There was a bug related to a menubar API when multiple monitors were used with a MacBook screen open. Since I have a single-monitor setup at my desk, I had to get creative to reproduce the issue:
So many Vespas! 🛵 (Including on my coffee cup.)
Hardware is hard
Testing meeting software is easy. Most meeting apps have a free version we can test with.
But not all audio hardware behaves consistently, and it's a real pain to diagnose issues without the hardware on hand. A lot of the hardware people write in about is expensive and niche, so it's often quite costly to test an issue for one user. We try really hard to offer great support, but the maths on that is tricky—a £500 device for a £4 sale (of which we're donating £2, and the taxman takes nearly £1) is the kind of business practise that makes our accountant give us long lectures.
I won't lie: we've (ab)used generous return policies a few times, because we don't have much use for a £500+ USB-XLR Audio interface after we've debugged its issues. 😆
Betas are the best
I'd be remiss if I didn't mention some of the awesome and creative users we've met during Mic Drop's early development. ❤️
This was our first Mac app and we're a young company, so our beta group was pretty small. But those users provided really excellent feedback. Even if your beta group is tiny, it's worth doing to get any feedback you can and ensure your app works for people before you ship it to the world!

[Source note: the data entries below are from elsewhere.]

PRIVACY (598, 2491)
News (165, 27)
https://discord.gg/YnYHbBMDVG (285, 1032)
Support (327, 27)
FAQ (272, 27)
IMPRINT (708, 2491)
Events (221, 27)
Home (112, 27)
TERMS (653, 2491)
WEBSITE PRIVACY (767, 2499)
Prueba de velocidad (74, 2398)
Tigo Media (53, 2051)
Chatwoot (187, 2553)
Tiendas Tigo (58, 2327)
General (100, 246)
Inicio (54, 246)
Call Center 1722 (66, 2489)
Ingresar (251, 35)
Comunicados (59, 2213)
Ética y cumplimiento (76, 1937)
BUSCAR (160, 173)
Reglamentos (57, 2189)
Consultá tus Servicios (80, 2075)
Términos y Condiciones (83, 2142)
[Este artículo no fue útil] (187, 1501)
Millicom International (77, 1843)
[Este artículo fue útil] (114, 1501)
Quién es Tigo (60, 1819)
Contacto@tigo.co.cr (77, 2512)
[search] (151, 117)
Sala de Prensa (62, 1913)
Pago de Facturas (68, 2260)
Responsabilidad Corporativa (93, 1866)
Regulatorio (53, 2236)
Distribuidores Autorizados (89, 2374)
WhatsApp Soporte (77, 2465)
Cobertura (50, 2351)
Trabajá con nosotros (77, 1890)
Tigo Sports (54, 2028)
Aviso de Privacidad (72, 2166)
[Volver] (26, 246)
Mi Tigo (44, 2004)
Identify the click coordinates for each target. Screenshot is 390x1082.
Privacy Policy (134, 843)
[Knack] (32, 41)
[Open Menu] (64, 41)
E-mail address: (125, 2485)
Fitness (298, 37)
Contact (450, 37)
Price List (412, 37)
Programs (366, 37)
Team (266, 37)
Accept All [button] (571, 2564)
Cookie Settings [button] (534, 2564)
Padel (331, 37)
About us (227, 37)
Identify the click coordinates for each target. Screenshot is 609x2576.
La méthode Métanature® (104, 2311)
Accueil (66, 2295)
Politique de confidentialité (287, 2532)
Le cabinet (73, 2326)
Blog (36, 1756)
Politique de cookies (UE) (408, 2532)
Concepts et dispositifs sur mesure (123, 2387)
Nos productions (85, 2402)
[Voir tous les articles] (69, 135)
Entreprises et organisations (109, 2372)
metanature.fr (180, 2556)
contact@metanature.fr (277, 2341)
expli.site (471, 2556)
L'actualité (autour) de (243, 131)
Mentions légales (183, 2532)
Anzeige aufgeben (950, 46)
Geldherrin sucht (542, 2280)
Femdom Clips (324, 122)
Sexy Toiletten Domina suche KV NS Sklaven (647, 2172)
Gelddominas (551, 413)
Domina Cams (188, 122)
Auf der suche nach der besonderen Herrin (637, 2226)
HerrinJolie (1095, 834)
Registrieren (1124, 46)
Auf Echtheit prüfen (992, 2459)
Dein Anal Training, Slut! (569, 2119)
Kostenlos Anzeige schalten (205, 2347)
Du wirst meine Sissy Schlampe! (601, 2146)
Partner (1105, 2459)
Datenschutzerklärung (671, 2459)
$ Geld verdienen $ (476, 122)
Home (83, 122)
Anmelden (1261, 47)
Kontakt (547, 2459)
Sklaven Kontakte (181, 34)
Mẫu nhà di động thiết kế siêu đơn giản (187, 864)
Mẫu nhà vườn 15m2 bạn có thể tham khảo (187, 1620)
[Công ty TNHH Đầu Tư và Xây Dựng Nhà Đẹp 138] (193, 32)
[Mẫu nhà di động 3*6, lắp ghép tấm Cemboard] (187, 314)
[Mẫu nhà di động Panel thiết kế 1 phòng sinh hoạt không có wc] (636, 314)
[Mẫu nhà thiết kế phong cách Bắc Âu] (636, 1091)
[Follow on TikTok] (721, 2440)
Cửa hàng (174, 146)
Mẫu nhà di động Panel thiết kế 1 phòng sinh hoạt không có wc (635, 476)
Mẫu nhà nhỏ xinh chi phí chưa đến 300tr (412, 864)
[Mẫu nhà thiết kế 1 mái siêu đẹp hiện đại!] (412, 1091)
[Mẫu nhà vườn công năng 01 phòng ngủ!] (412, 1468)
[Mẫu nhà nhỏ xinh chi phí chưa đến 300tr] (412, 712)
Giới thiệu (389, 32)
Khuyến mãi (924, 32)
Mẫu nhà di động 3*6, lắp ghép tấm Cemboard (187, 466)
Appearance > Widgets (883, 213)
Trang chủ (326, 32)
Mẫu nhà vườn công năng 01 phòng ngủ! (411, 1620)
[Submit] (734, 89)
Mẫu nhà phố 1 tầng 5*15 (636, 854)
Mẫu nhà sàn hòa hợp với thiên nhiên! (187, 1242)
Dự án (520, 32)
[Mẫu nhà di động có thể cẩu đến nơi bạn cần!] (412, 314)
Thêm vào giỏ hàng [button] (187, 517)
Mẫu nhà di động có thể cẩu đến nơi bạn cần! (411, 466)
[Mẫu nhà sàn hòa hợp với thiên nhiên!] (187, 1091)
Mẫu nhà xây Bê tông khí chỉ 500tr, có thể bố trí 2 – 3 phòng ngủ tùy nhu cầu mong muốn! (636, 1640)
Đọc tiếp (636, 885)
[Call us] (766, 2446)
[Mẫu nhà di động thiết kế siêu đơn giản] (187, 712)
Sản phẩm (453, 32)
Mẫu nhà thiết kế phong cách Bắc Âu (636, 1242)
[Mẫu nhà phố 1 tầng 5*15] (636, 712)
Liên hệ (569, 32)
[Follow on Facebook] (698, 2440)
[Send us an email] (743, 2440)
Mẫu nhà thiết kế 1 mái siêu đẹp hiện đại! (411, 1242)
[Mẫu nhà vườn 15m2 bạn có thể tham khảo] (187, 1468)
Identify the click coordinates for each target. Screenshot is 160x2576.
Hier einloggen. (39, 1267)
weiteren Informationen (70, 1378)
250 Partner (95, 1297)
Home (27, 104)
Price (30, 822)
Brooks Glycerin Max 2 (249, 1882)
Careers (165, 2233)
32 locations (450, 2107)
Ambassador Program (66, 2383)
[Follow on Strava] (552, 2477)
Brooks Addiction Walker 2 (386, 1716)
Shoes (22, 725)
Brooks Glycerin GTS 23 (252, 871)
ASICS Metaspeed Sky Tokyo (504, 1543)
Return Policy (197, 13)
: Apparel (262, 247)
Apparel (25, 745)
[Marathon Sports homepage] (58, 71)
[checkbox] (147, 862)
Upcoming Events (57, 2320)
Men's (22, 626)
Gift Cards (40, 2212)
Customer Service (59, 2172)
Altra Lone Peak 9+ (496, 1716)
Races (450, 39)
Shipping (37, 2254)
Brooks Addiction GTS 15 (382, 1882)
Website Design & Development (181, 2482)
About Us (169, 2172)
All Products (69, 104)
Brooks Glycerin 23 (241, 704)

One of our beta users (hi Enrique! 👋🏻) shared feedback that, after some discussion with Sarah, led to the status window feature. I was skeptical at first, but it's turned out to be a very popular feature. Heck, even I use it now! 🙃
Another user was building an Arduino-powered "On Air" light switch to hook up to a keyboard shortcut for Mic Drop. Pretty cool! (Send photos, please!) 💡
Greener pastures (in defense of the web)
I often hear developers bemoan the amount of technology needed to build even a simple "Hello world" web app. From transpiling ES6 with Babel to managing assets with Webpack: there's a lot to learn to make a good website these days. Gone are the days of "write some HTML, CSS, and maybe some jQuery" to build a website or an HTML app. But it's backward to observe this trend and proclaim: The web is getting too complex because the build systems are complex! The reality is those build systems are evolving at the same rate as the web itself, which can do a lot more than it could it the days of jQuery 1.0.
Venture into Xcode and you'll observe the same sort of complexity. Except it's obscured by an IDE and a lack of open-source code. Say what you will about the web, but you can always go to the source if needed—and with the functional and modular approach more build tools and libraries are taking, you aren't locked into a development paradigm like you were in the days of WordPress or Rails. Conversely, Xcode and the Apple toolchain are pretty much the only way to build a macOS app aside from Electron.
All of this is just to say that the grass is always greener. Xcode can be frustrating, opaque, and restrictive. It comes a steep learning curve. I had plenty of "oh, cool!" moments building Mic Drop, but my frustrations with Xcode were similar to the frustrations I encounter with any new tool. 🤷🏻♂️
Once more unto the breach
After all that: would we do it all over again? We sure would! In fact: we've already started!
We're currently busy working on another menu bar app, except this one will be for both macOS and Windows. It's a timer app, for freelancers and other people who need to track the time they spend working on projects. It's currently especially designed for users of FreeAgent, but we're planning other integrations and a standalone version as well.